## Task directions
Please restate word for word the lines of the entries below from the one with "Статьи по теме (332, 2032)" to the one with "Quantity: (178, 813)", inclusive, and leave out every picture.

# # # #

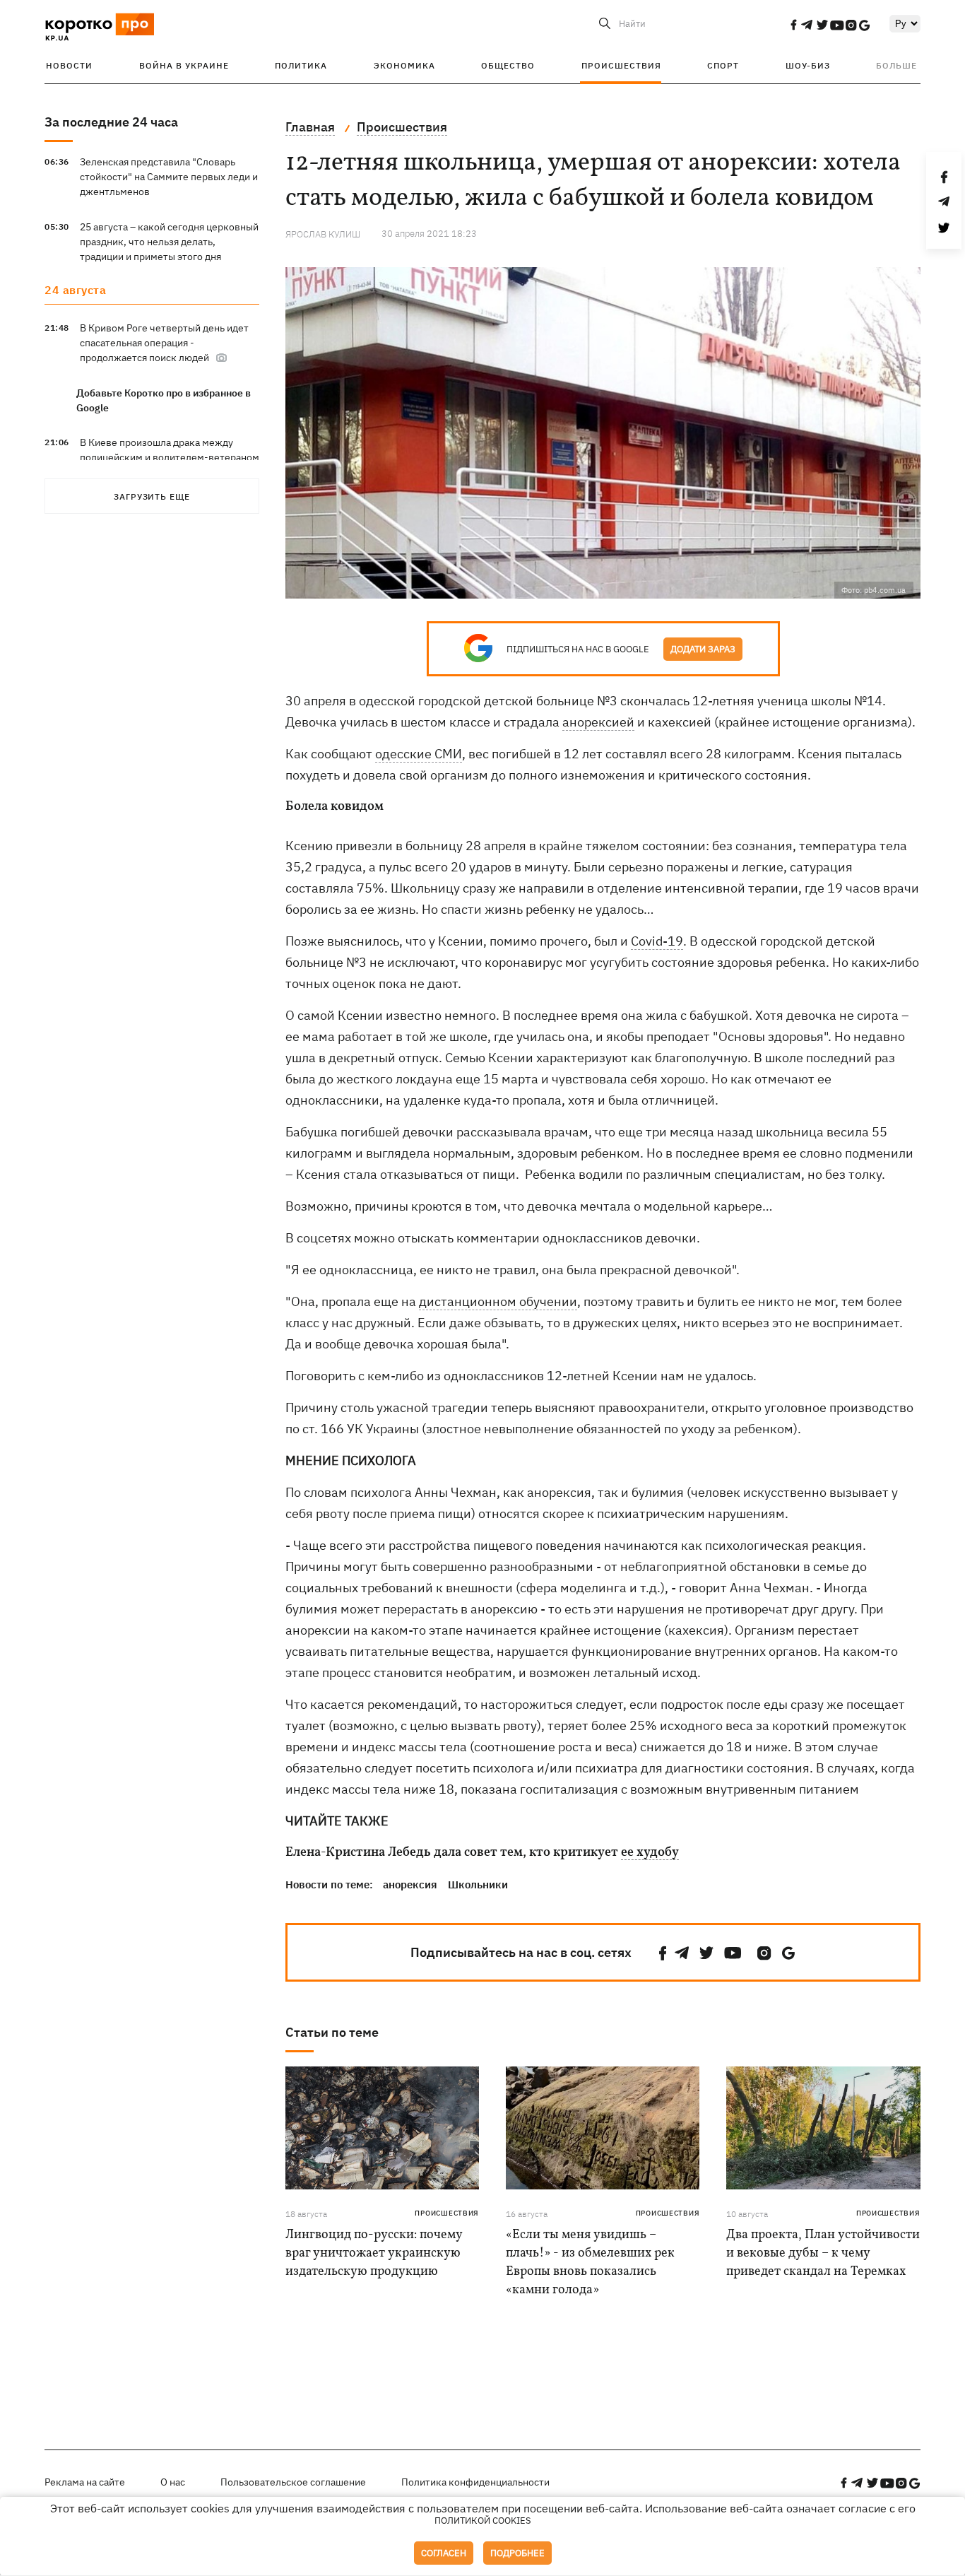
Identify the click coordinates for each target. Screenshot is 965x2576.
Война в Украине (184, 65)
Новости (69, 65)
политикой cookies (482, 2520)
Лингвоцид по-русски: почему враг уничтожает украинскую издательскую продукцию (373, 2253)
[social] (793, 24)
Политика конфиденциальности (475, 2482)
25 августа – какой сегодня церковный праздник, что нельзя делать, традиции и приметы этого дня (169, 241)
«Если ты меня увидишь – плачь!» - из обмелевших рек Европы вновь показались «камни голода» (590, 2262)
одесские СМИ (418, 754)
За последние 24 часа (111, 122)
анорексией (598, 722)
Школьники (478, 1884)
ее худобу (650, 1853)
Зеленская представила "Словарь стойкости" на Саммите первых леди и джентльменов (169, 176)
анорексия (410, 1884)
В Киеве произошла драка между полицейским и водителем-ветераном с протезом (169, 457)
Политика (301, 65)
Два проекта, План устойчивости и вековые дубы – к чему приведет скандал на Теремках (823, 2253)
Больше (896, 65)
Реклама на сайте (85, 2482)
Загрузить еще (152, 496)
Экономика (404, 65)
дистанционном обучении (498, 1301)
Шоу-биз (808, 65)
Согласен (443, 2553)
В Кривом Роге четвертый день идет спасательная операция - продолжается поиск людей (164, 343)
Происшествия (621, 65)
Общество (508, 65)
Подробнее (517, 2553)
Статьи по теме (332, 2032)
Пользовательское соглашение (293, 2482)
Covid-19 (657, 941)
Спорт (723, 65)
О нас (172, 2482)
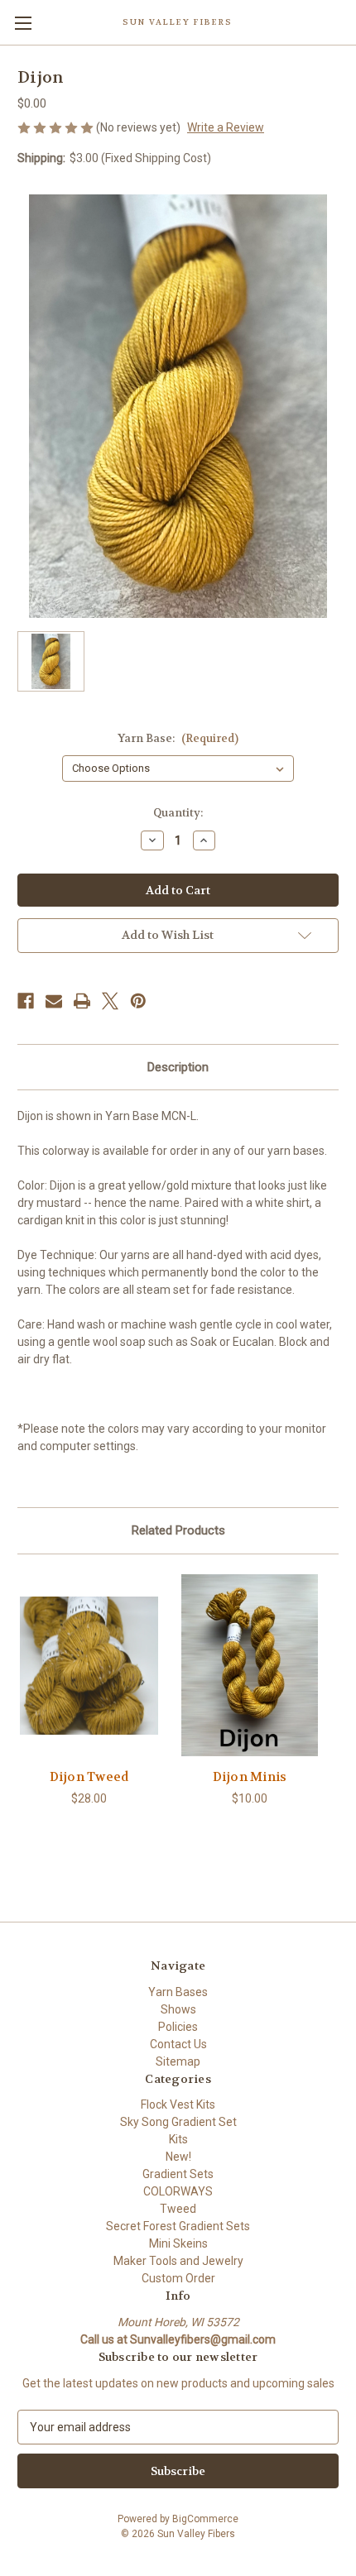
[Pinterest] (138, 1001)
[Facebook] (25, 1001)
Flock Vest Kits (178, 2104)
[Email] (54, 1001)
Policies (178, 2026)
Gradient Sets (178, 2174)
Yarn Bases (178, 1992)
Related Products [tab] (178, 1530)
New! (178, 2156)
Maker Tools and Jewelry (178, 2260)
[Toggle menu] (23, 22)
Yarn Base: (178, 738)
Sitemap (178, 2061)
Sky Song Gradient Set (178, 2121)
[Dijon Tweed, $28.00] (89, 1665)
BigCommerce (205, 2519)
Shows (178, 2009)
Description (178, 1067)
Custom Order (178, 2278)
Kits (178, 2139)
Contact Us (178, 2044)
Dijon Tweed (89, 1777)
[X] (110, 1001)
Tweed (178, 2208)
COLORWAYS (178, 2191)
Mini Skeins (178, 2243)
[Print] (82, 1001)
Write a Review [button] (225, 127)
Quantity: (178, 813)
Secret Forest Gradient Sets (178, 2226)
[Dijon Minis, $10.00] (249, 1665)
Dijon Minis (250, 1777)
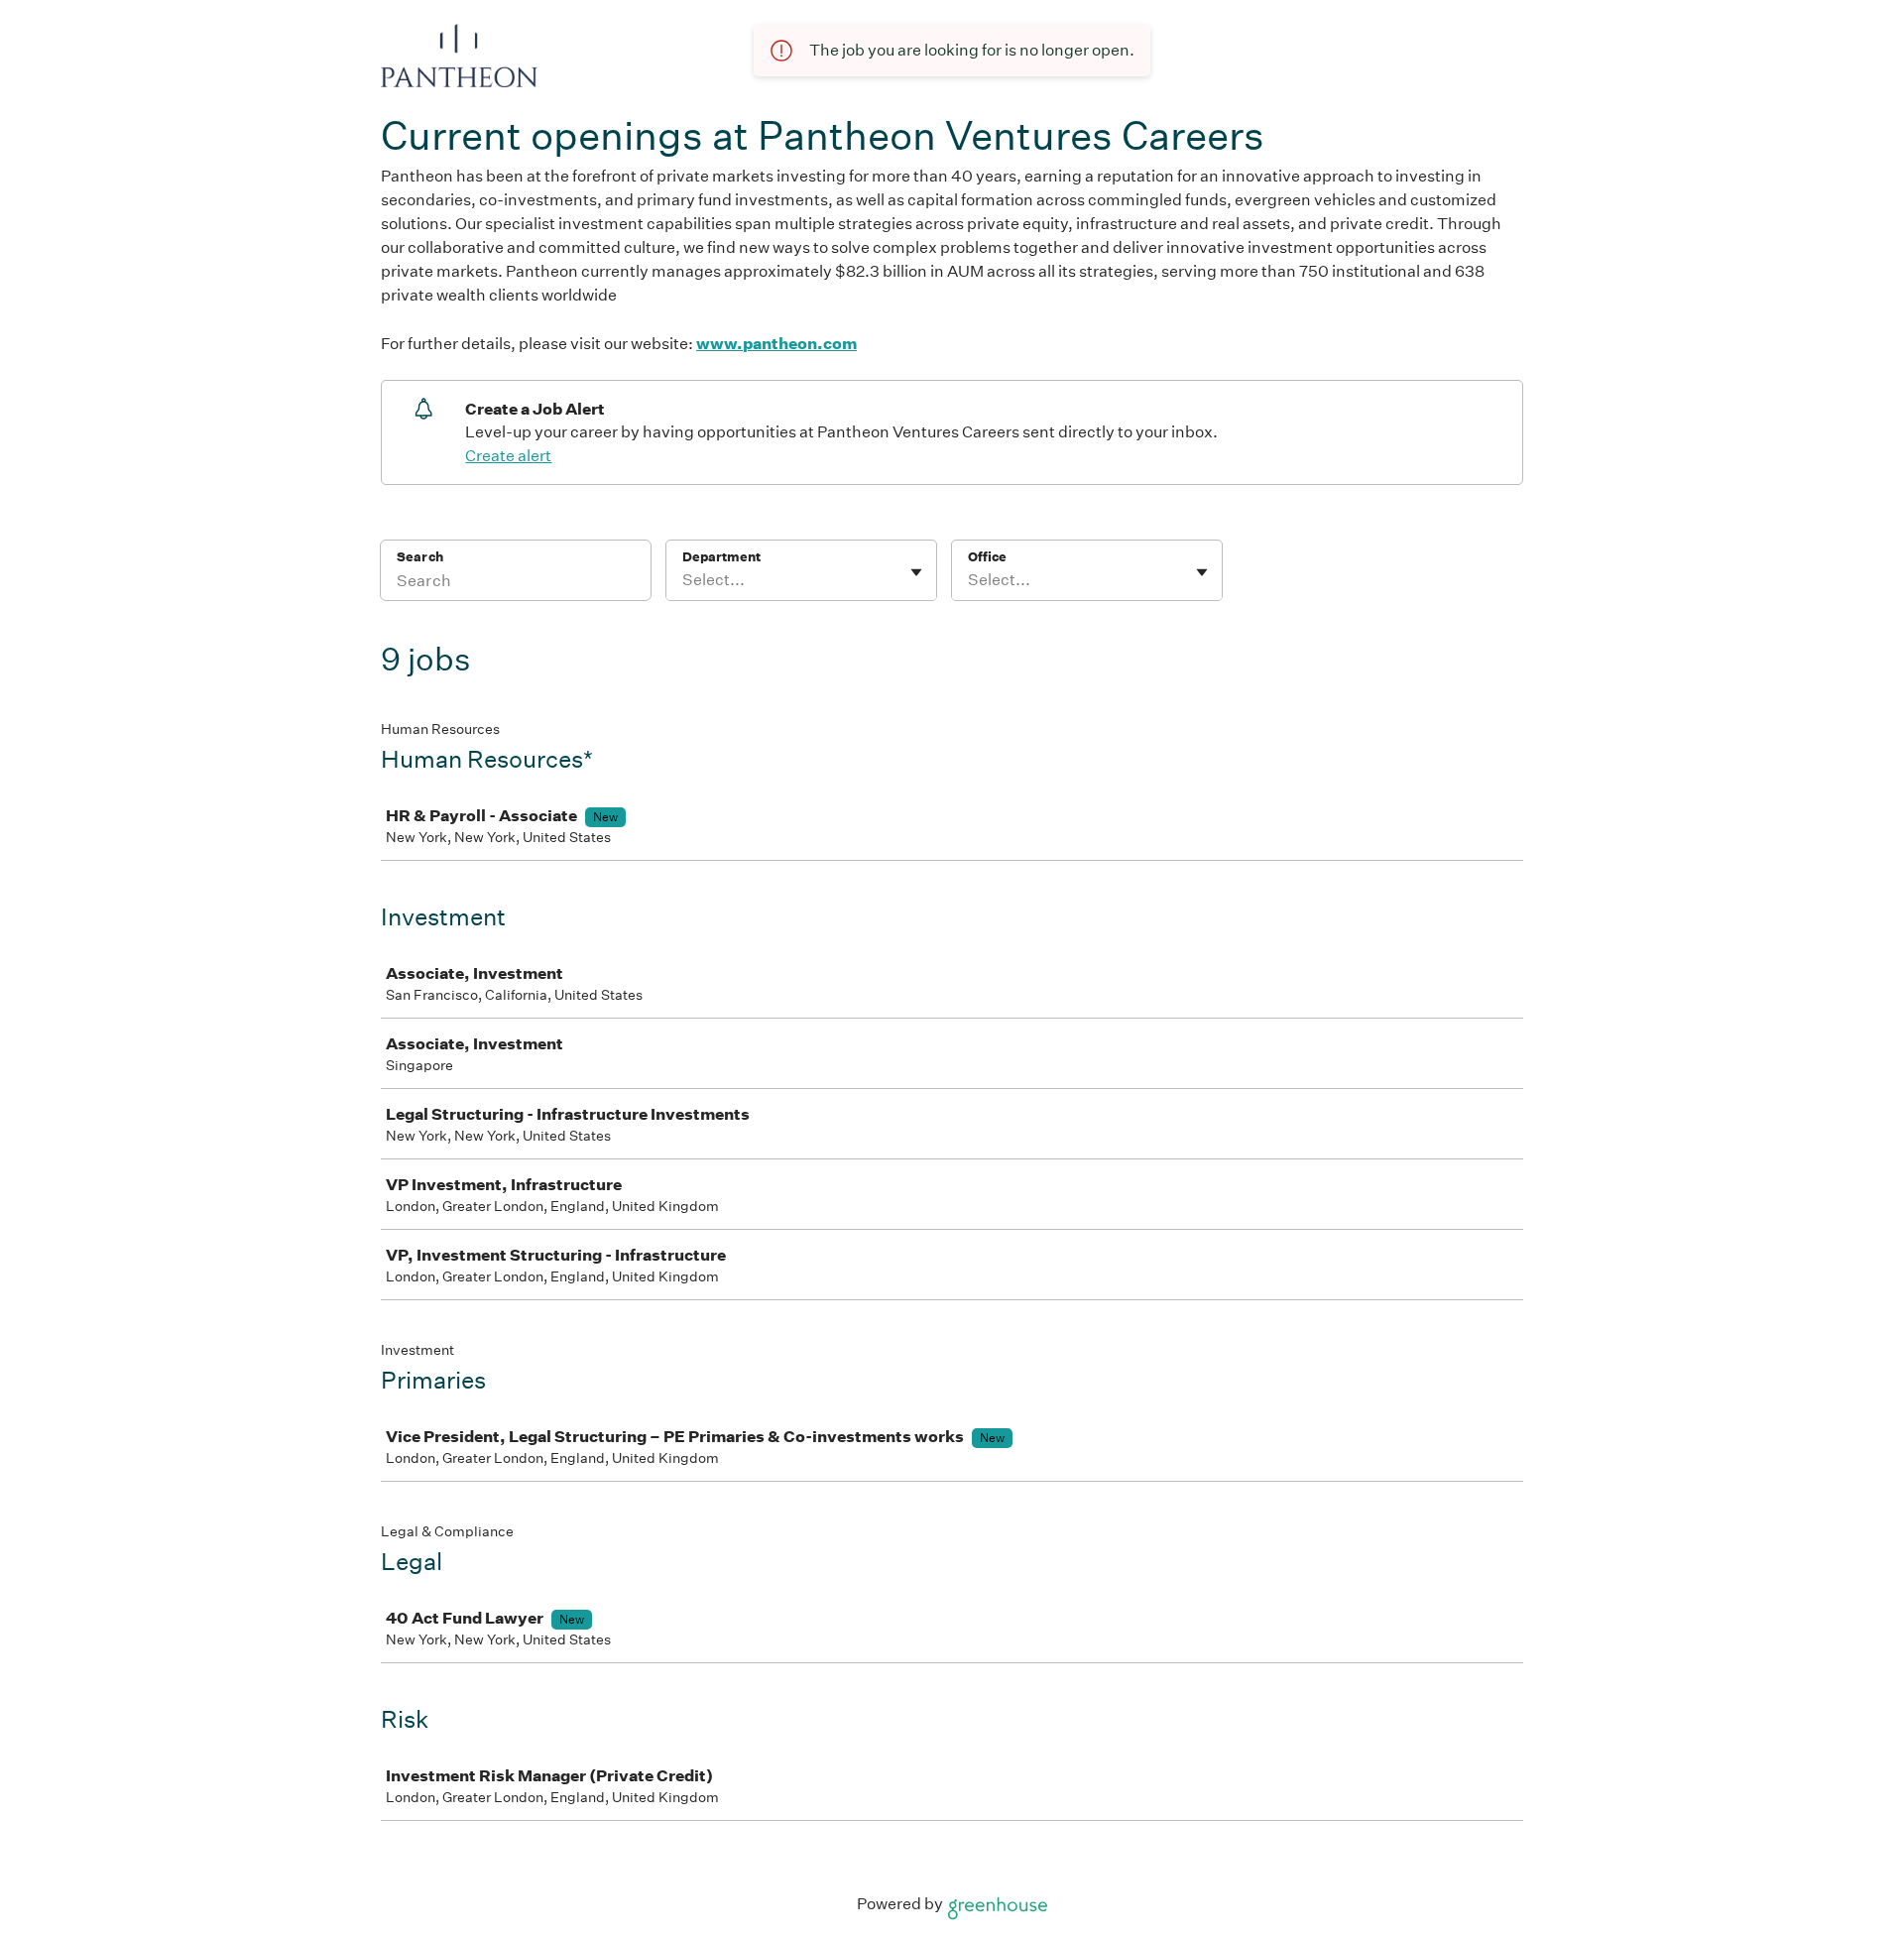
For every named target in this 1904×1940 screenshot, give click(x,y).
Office (987, 556)
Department (721, 556)
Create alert (508, 455)
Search (420, 556)
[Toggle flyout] (916, 572)
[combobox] (683, 580)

# # # #

## Answer below
Статьи по теме (332, 2032)
Пользовательское соглашение (293, 2482)
Covid-19 (657, 941)
Спорт (723, 65)
О нас (172, 2482)
[Pinterest] (138, 1001)
[Facebook] (25, 1001)
Flock Vest Kits (178, 2104)
[Email] (54, 1001)
Policies (178, 2026)
Gradient Sets (178, 2174)
Yarn Bases (178, 1992)
Related Products [tab] (178, 1530)
New! (178, 2156)
Maker Tools and Jewelry (178, 2260)
[Toggle menu] (23, 22)
Yarn Base: (178, 738)
Sitemap (178, 2061)
Sky Song Gradient Set (178, 2121)
[Dijon Tweed, $28.00] (89, 1665)
BigCommerce (205, 2519)
Shows (178, 2009)
Description (178, 1067)
Custom Order (178, 2278)
Kits (178, 2139)
Contact Us (178, 2044)
Dijon Tweed (89, 1777)
[X] (110, 1001)
Tweed (178, 2208)
COLORWAYS (178, 2191)
Mini Skeins (178, 2243)
[Print] (82, 1001)
Write a Review [button] (225, 127)
Quantity: (178, 813)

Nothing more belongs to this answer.